DATA TO EXAMINE:
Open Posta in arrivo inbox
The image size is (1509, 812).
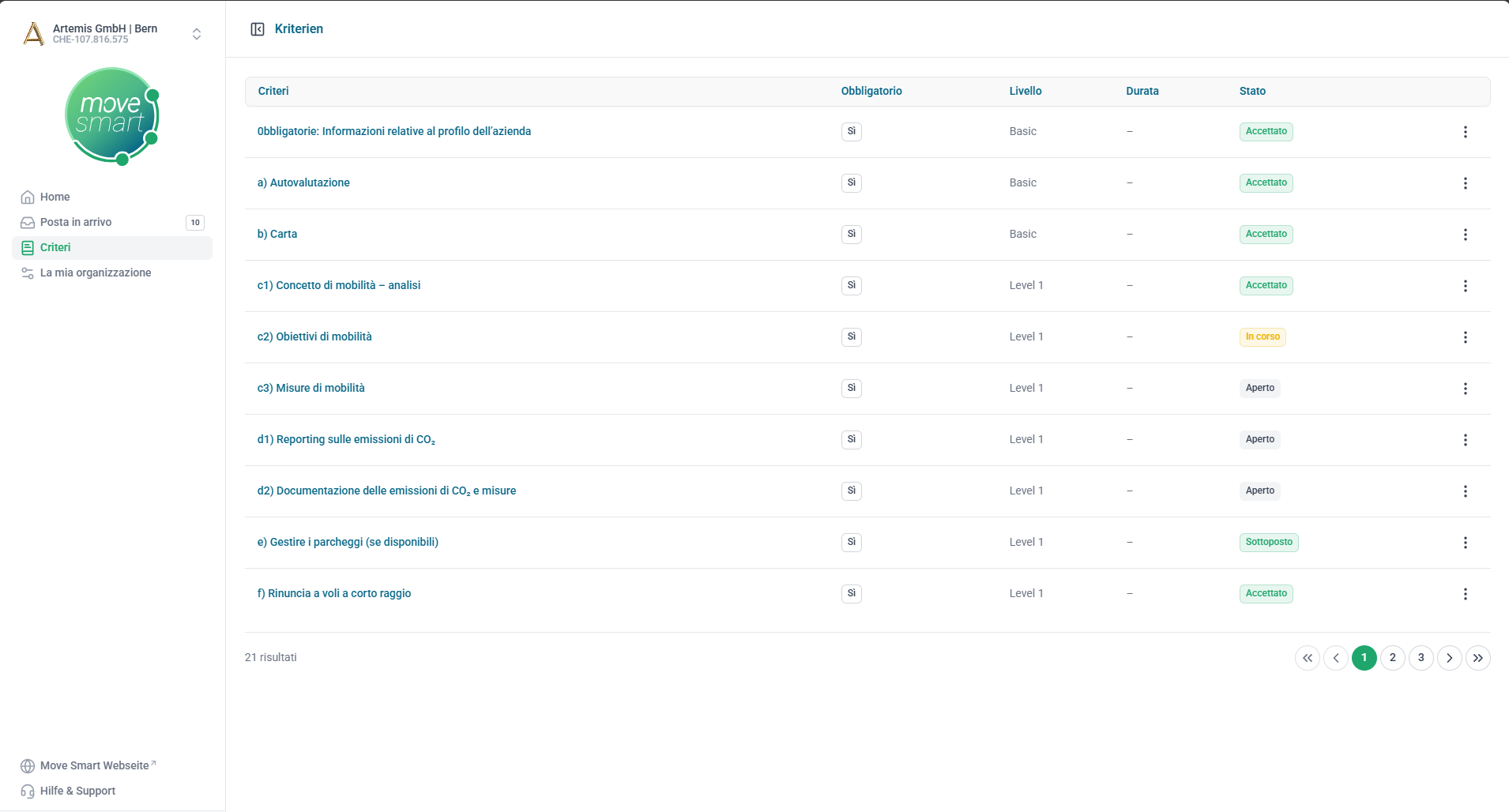pos(76,222)
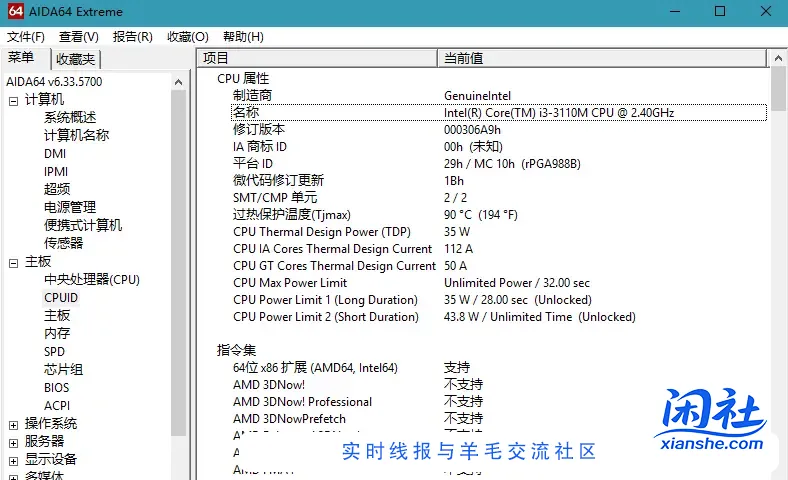
Task: Switch to the 收藏夹 tab
Action: [76, 59]
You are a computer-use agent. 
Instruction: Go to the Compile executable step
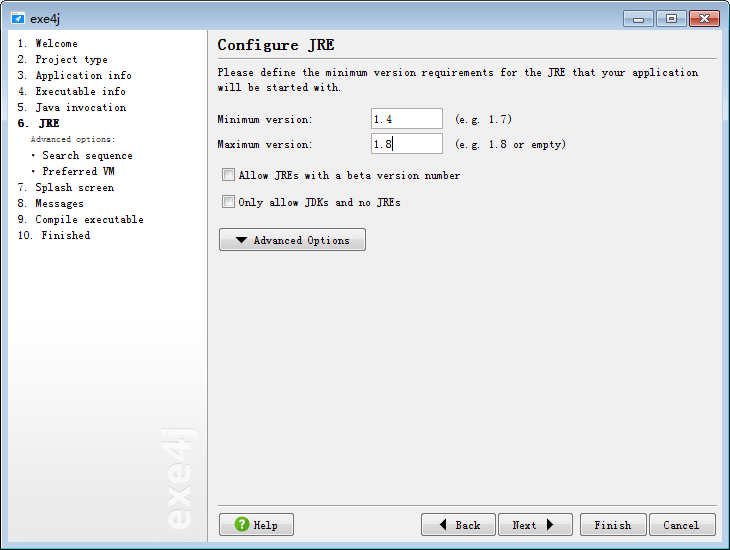[89, 220]
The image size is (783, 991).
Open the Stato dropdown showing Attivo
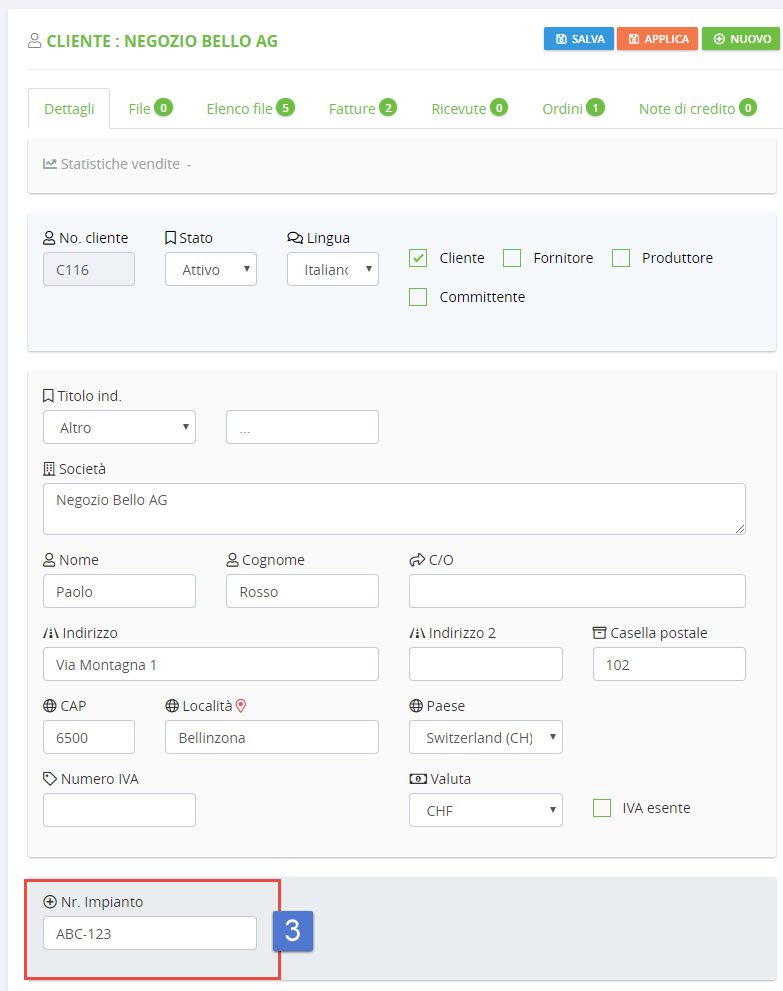210,269
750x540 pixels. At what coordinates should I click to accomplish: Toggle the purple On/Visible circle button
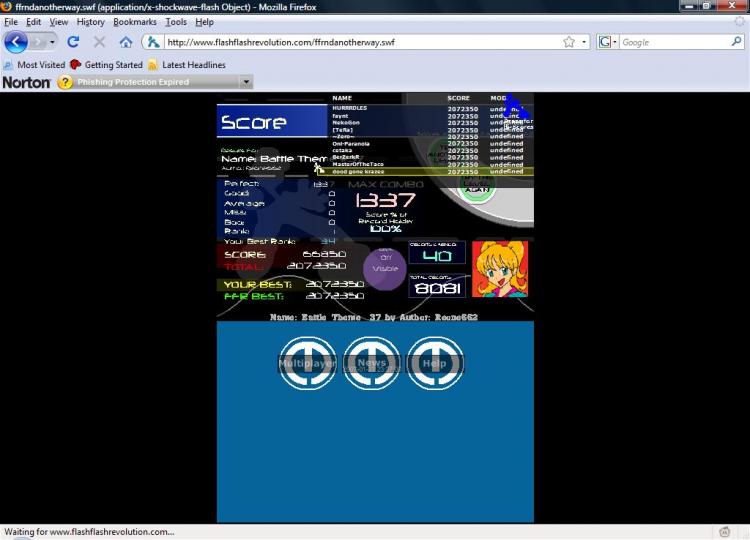385,268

EXERCISE: A word-for-word copy of the lines from the one with "The image size is (1509, 812)." through the last line of the data above is required, with both end lines included and no pictures.

TASK RESPONSE:
The image size is (1509, 812).
pos(76,222)
Task: Switch to the 收藏夹 tab
Action: [76, 59]
You are a computer-use agent. 
Instruction: Go to the Compile executable step
[89, 220]
The image size is (783, 991).
Open the Stato dropdown showing Attivo
210,269
750x540 pixels. At what coordinates should I click to accomplish: Toggle the purple On/Visible circle button
385,268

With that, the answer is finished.